第32話 正直、大丈夫という状態でもない。
家の外が薄暗い中、僕は学校の制服姿でリビングのソファーに座っていた。
目の前にはテレビがあり、夕方のニュース番組が流れている。政治家の汚職事件やタレントのSNS炎上騒動が主な内容だ。
で、途中、地元のニュースが男性キャスターによって、淡々と伝えられた。今野宮の遺体が見つかったことで、警察が色々と調べているといったものだ。事故と事件、両方の線で。
僕は耳を傾けるなり、本当に今野宮は死んだんだと強く思った。
「お兄ちゃん、大丈夫?」
見れば、妹の茉莉が不安そうに顔を覗き込んでくる。いつもの体操服姿で。
「えっ? 何?」
「今日、行かない方がいいよ」
「行かない方がいいって、ああ、今野宮さんのお通夜? でも、行かなかったら、なおさら、クラスで浮いちゃうから」
「でも、無理して行って、かえって、体調がもっとひどくなっちゃうよ」
「大丈夫だよ。茉莉が気にするほど、僕は弱くないから」
僕は言うなり、伸ばした手で、小柄な茉莉の肩を軽く叩いた。
茉莉が気にするのも無理はない。
僕は神前と最後に会った翌日、学校を休んでいた。
今日に至っては、昼前に早退しており、正直、大丈夫という状態でもない。
だが、体がどこか悪いわけでなく、学校にいづらい感覚が原因かもしれない。クラスメイトらは僕や小泉の方へ相変わらず、訝しげな視線を送り、近寄ろうとしない。小泉の方は平気なのか、普通に朝、教室に入っては、放課後にはさっさと帰っていくらしい。

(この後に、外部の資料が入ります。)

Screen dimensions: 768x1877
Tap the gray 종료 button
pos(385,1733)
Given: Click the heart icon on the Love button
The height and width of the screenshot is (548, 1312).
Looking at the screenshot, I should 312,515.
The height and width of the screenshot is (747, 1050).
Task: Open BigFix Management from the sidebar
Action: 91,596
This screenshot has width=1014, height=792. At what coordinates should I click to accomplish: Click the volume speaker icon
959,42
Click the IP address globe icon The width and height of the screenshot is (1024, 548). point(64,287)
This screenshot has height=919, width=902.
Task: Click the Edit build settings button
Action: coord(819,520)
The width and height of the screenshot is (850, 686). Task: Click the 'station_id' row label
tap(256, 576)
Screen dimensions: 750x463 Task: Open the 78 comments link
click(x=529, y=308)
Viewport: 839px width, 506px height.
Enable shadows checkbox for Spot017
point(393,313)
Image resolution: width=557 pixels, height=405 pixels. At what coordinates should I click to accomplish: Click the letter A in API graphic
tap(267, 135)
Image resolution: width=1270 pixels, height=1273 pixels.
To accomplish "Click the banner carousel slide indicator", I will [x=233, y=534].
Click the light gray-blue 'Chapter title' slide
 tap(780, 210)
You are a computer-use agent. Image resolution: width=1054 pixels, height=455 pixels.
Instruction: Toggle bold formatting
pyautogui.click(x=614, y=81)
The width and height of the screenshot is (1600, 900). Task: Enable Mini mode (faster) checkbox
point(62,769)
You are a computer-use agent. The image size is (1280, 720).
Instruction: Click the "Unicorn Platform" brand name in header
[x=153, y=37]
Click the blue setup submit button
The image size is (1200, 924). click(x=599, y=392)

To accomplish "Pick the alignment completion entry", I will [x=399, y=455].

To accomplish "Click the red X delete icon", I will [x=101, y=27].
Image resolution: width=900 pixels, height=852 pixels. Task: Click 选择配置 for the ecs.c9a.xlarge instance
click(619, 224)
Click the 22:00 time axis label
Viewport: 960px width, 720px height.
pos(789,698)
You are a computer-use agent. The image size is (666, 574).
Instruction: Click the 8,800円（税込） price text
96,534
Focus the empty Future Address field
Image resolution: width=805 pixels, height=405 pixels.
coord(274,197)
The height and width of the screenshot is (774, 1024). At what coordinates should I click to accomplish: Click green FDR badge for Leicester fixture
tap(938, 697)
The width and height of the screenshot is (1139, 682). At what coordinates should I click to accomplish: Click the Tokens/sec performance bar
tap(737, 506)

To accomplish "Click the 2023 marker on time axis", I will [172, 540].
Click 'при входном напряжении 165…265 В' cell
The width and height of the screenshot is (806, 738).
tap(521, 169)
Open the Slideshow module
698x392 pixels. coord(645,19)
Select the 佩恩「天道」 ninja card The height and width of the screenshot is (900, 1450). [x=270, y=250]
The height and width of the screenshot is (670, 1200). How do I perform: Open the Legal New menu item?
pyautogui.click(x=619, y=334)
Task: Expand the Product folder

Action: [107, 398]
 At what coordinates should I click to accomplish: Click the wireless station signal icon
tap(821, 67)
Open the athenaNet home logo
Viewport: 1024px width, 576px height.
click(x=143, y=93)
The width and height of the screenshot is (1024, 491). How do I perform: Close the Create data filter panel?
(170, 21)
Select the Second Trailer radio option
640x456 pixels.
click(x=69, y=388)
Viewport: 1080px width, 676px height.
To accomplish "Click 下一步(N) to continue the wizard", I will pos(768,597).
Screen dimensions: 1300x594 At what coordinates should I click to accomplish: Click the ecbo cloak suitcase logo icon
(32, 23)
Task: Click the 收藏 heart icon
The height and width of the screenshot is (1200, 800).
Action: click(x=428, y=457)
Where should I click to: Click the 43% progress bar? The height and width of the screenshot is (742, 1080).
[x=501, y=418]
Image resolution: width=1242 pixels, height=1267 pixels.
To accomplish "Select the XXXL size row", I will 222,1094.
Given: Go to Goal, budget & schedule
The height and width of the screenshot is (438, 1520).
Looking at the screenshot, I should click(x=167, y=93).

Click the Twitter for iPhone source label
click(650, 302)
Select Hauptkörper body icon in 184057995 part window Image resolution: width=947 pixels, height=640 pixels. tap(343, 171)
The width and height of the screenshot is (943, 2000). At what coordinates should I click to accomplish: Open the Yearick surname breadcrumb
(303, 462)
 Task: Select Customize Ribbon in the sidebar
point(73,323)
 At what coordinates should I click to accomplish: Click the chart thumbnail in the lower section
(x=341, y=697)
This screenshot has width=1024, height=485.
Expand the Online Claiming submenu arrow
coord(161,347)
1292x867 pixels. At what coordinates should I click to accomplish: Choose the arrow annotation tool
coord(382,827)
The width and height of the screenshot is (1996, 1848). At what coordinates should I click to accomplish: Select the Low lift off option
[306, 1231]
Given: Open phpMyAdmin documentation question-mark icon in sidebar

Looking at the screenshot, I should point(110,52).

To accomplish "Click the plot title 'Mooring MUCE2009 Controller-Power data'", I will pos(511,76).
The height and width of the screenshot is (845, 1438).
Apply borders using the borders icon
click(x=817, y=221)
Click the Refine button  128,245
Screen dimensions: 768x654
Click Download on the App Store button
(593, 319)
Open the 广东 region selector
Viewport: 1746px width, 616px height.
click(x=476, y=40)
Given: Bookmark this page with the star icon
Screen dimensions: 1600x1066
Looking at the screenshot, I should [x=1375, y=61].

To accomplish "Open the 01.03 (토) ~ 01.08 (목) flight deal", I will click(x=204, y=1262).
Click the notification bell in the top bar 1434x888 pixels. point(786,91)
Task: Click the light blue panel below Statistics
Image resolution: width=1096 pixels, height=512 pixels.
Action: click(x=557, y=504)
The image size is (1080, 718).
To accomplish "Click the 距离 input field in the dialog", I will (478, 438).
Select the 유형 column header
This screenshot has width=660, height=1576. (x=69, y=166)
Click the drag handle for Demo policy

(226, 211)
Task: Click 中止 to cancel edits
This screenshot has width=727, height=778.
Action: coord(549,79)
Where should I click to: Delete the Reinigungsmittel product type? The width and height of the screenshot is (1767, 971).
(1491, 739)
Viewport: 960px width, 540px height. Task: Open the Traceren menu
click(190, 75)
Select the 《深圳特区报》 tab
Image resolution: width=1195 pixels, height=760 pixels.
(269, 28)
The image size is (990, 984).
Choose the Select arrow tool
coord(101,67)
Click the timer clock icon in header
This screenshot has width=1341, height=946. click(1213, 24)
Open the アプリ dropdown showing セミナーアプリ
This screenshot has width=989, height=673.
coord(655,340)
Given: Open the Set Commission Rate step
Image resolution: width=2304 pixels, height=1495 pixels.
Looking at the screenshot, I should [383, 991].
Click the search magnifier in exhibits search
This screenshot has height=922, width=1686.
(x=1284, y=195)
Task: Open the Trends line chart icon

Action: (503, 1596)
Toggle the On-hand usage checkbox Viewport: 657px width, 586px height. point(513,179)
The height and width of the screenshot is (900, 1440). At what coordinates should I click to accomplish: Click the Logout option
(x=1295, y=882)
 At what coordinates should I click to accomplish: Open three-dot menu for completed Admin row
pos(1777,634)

「お兄ちゃんがこんな状態なのに、パパとママは相変わらず、お仕事なんて……」
「それで父さんと母さんを嫌うのは、ダメだって」
「でも」
「そもそも、こうなったのは自業自得なところがあるかもしれないし……。だから、せめて、お通夜だけには顔を出さないと」
僕は口にすると、ソファーから立ち上がった。
と、電子チャイムの音が鳴り響く。
「茉莉が出るよ」
茉莉はリビングの壁にあるインターホンの画面に駆け寄ると、「はーい」と呼び掛けた。
「ちょっとお待ちください」
茉莉は声をこぼすと、僕の方へ視線を向けてきた。
「お兄ちゃん」
茉莉の呼びかけに、僕はインターホンに近づいてみる。
画面は、制服を着た小泉がじっと立っている姿を映していた。
「もしかして、あの時にお兄ちゃんを助けようと、警察に通報した人?」
「そうだね」
僕はうなずき、改めて、インターホン越しで、小泉を見る。校舎の外階段で会った時と同じ不愛想な表情だ。
「出る? お兄ちゃん?」
「うん」
「無理しなくてもいいんだよ。嫌なら、茉莉が代わりに出るよ」
「大丈夫」
僕は言うと、リビングに茉莉を残して、玄関先まで向かい、ドアを開けた。
「こんばんはです」
小泉はぺこりと頭を下げた。
「こんばんは」
「大丈夫ですか?」
「それ、茉莉にも言われたんだよね」
「茉莉?」
「僕の妹だよ」
「妹さんですか」
小泉は何回もうなずく。
「それで、大丈夫ですか?」
「何とか」
「何とかですか」
「小泉さんは?」
「あたしは大丈夫です」
「そうか。なら、いいけど……」
僕は頭を掻くなり、どうしようかと戸惑ってしまう。
「一緒に行きますか?」
「それは、うん、よければ……」
「というより、そのために、片垣くんのところに寄ったようなものです」
「そうなんだ」
僕が声をこぼすと、小泉は「では、外で待っています」と言い残し、玄関から出ていった。
「お兄ちゃん?」
おそらく、隠れて見ていたのだろう、茉莉が後ろから近づいてきた。
「とりあえず、行くよ」
「無理しなくてもいいんだよ」
「大丈夫。僕ひとりだけじゃないから」
「さっきの人?」
「うん。小泉さんっていうんだけど」
「ふーん」
茉莉は小泉がいなくなった玄関の戸を見ていた。
「お兄ちゃんの新しい彼女?」
「彼女でもないし、新しくもないって」
「でも、前に来た美人さん」
「あれは、クラス委員長」
僕は言うと同時に、行方不明になった神前の姿を思い出した。
神前は一体どこにいるんだろう。
もしかしたら、今野宮を追って。
「いや、変なことを考えるのはよそう」
「お兄ちゃん?」
「とりあえず、行ってくるよ」
「うん、わかった。とりあえず、遅くはならないでね。夕食は茉莉が作って待ってるから」
「わかった。ありがとう」
僕は茉莉に声を掛けると、学校の革靴を履き、玄関を後にした。